Big Fish

Big Fish

After a remarkable run stretching from 1985's Pee-wee's Big Adventure to 1994's Ed Wood, Tim Burton hit a prolonged rough patch. Though deeply flawed, the clever 1996 satire Mars Attacks! and 1999's visually sumptuous Sleepy Hollow each had much to recommend them, which can't be said of 2001's hopelessly muddled Planet Of The Apes. Taken as a whole, Burton's second decade of filmmaking has looked like a letdown. Fortunately, he rebounds in a big way with Big Fish, a Daniel Wallace adaptation and visual feast that recaptures the fairy-tale simplicity and wrenching emotional power of Edward Scissorhands. Told largely in flashbacks, Big Fish stars Albert Finney as a larger-than-life Southern patriarch who never lets the truth get in the way of a good yarn. Billy Crudup co-stars as his bitter reporter son, who resents having grown up in the shadow of Finney's tall tales, but returns to his ailing father's home to try to get to know him before he dies. Ewan McGregor plays a younger incarnation of Finney who (like McGregor's protagonist in Down With Love) seems to float through a charmed life, carried aloft by invisible winged cherubs.
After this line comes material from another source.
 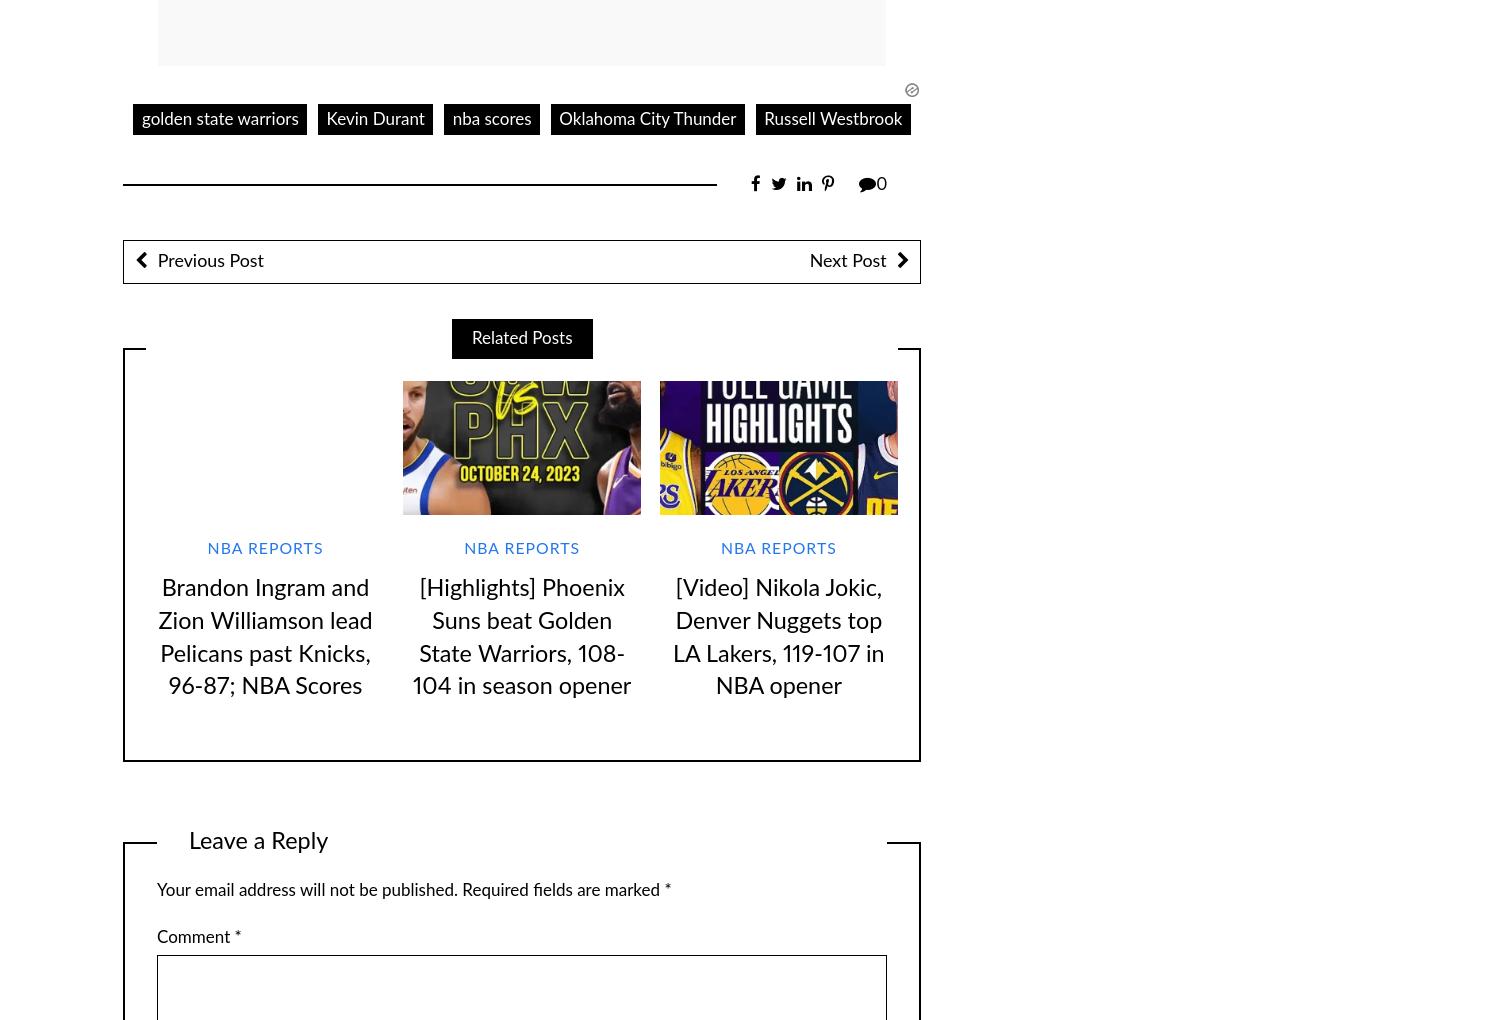 What do you see at coordinates (778, 638) in the screenshot?
I see `'[Video] Nikola Jokic, Denver Nuggets top LA Lakers, 119-107 in NBA opener'` at bounding box center [778, 638].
As Finney tells it, his life story is a great American fable in which he, in keeping with Big Fish's enormous generosity of spirit, helps a series of misfits, kooks, and freaks, including a ringmaster (Danny DeVito) with a dark secret, a laconic poet (Steve Buscemi), and a misunderstood giant. Whenever Big Fish leaves the gorgeously wrought mythological past, with its echoes of vintage Disney and the best work of Burton and Steven Spielberg, and returns to the inevitably cold and dreary present, the shock is as bracing as waking up from a glorious dream. But when Crudup's present and Finney's past finally merge, the result is as powerful and heartbreaking as anything in Burton's career. Like Pee-wee's Big Adventure, Big Fish largely takes place in a kaleidoscopic, fully formed, utterly benevolent universe that seems to have originated in its protagonist's vivid imagination–which in this case isn't that far from the truth. With such a world-class fantasist in the director's chair, the question of which side of the fantasy/fact divide Big Fish will fall on is never in doubt. But Burton and company make an unbeatable case for the life-affirming power of make-believe.